While she attempts to be upbeat about her current situation, the conclusion of her story, the “up” part, broke my heart: she’s on Klonopin. “Klonopin can melt my anxiety and many of its annoying accouterments—racing heart, shallow breathing, twisted thoughts—in about thirty minutes. It can even derail a full-blown panic attack if I take enough. I don’t take it often, my life ‘before K’ and ‘after K’ is starkly delineated.”

Having just spent several years regaining the health of my brain after taking a very small dose of another benzodiazepine, Xanax, over the course of five years, I found her implication that Klonopin was the ultimate solution horrifying. During recovery I read hundreds of stories of people on a benzo recovery board, everybody suffering the tortures of the damned trying to get off of these drugs, most people feeling they’d give anything to go back and try to deal with their anxiety issues without drugs. The anxiety attacks for which they were originally prescribed the benzo are nothing compared to what they’re trying to survive now.

I’m finally well and I can look back and see how this worked on me. Yes, like Ms. Petersen, I found Xanax to be amazingly efficient. She’s not lying—these things DO calm anxiety. At least initially. But people build up a tolerance. They start having symptoms that are actually interdose withdrawal—the drug saying Hey, time to take more! Doctors who have originally prescribed the drug are loath to ascribe side effects to the very drug they’ve prescribed. Instead they’ll tell the patient that their original anxiety is just coming back. They will up the dose or layer on some different pharmaceutical until the person is what is referred to as “poly-drugged.”
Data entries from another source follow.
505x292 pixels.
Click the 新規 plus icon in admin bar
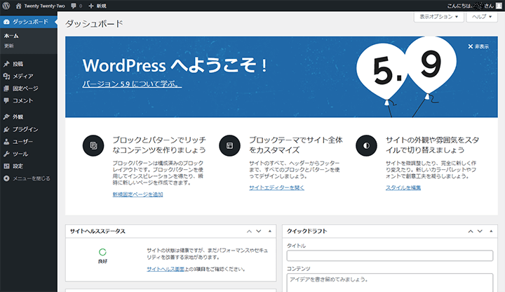[x=91, y=6]
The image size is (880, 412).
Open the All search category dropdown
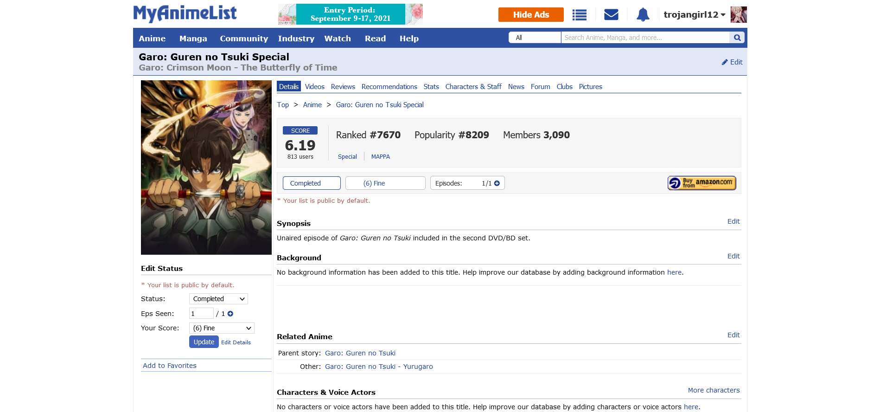point(535,38)
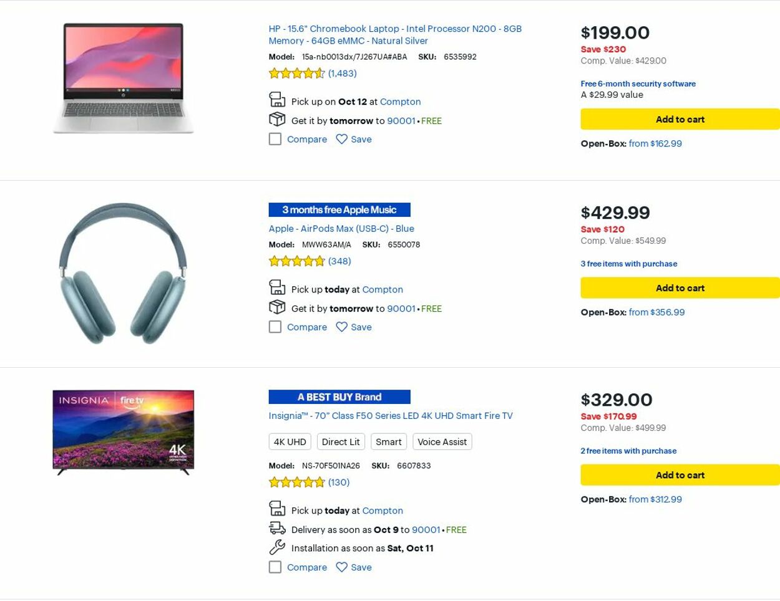Click the Insignia Fire TV thumbnail

(x=123, y=431)
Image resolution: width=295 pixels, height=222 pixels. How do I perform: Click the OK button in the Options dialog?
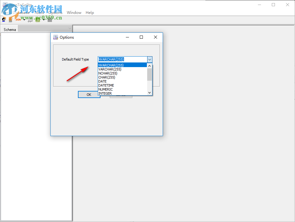point(89,94)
I didn’t see the harm in Xanax either. I thought of it as a little something in my toolkit for dealing with life. A stressful situation? Yes, why not make it a bit easier? And a half a tab at three am reliably put me back to sleep. I never felt bad in the morning and God knows I was no drug addict type. Where was the harm? Like Ms. Petersen, I was saying, “I don’t take it often.”
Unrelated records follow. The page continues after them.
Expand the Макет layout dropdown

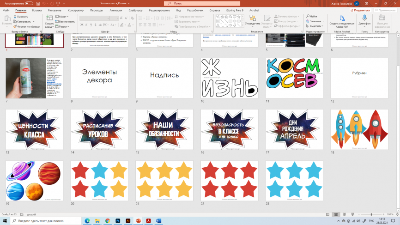click(63, 17)
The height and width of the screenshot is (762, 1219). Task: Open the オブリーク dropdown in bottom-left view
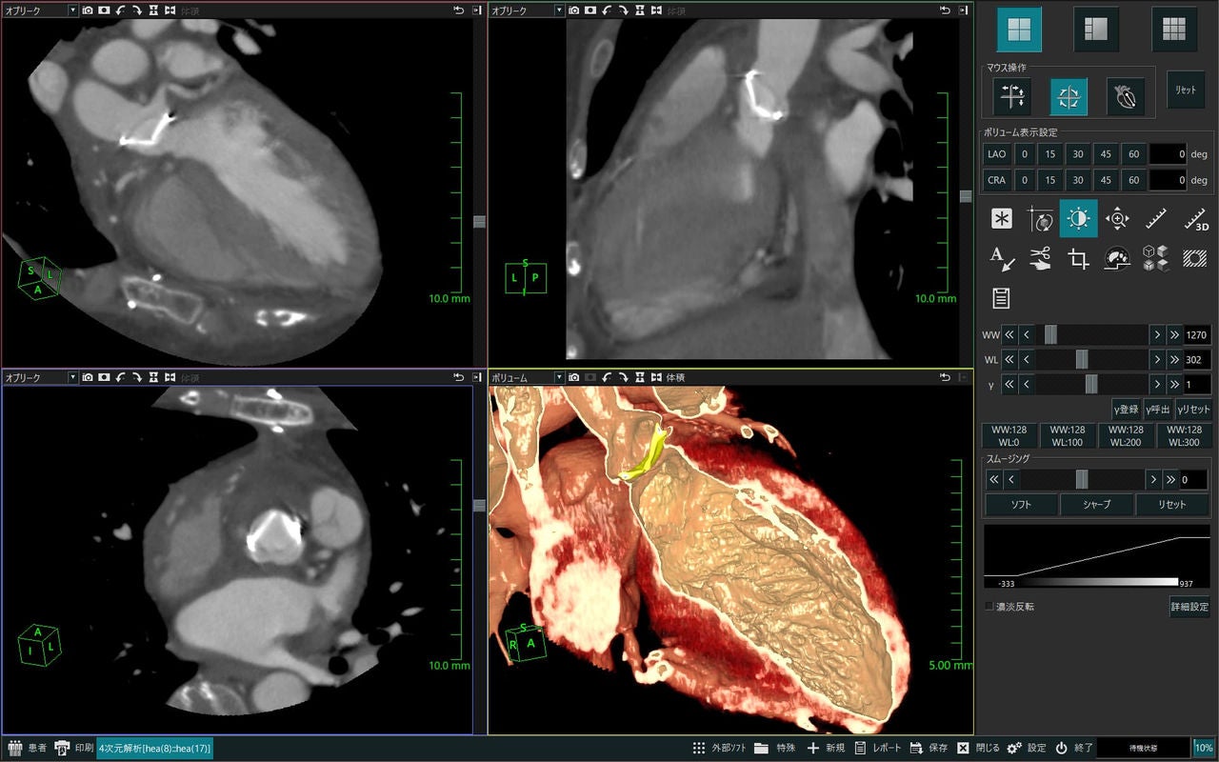tap(40, 378)
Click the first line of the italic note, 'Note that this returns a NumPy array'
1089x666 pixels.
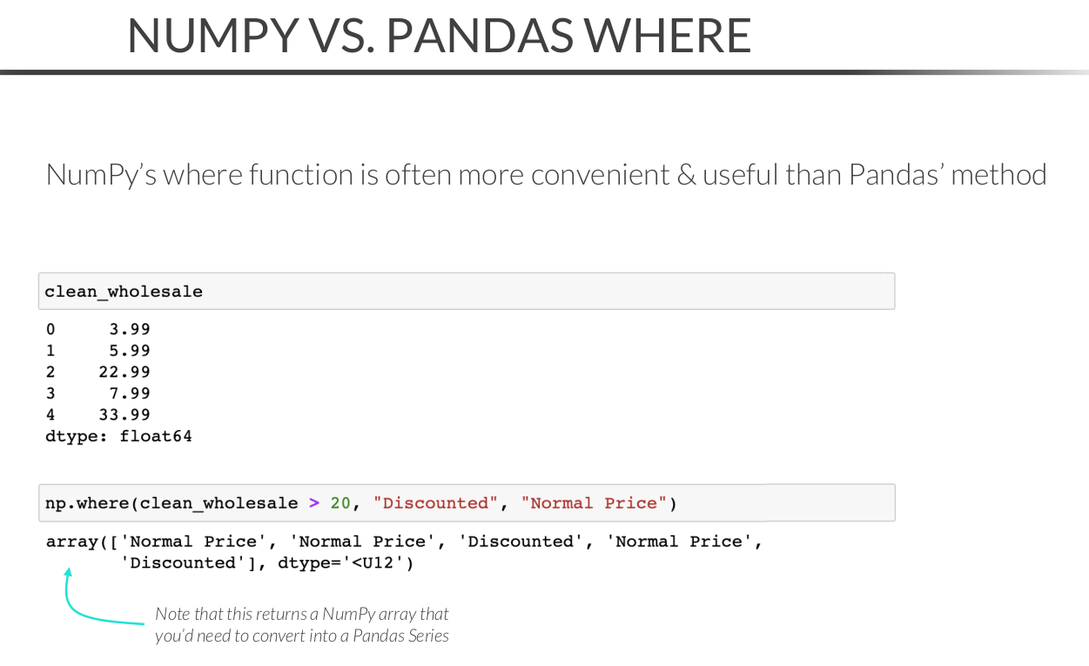(x=301, y=614)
Now, having suffered through withdrawal, I’m a person who conks out when my head hits the pillow and sleeps straight through the night. Who knew I was actually teaching my brain to NEED the drug to go to sleep? I’m now calmer than I’ve ever been in my life, free of drugs.

I feel terrible for Andrea Petersen and her family and I wish her the best. I don’t mean to be judgmental in any way of the fact that she’s taking Klonopin. I just don’t think it’s going to be good for her in the end, and I would hate to see anybody read her story and feel validated in giving this poison a shot.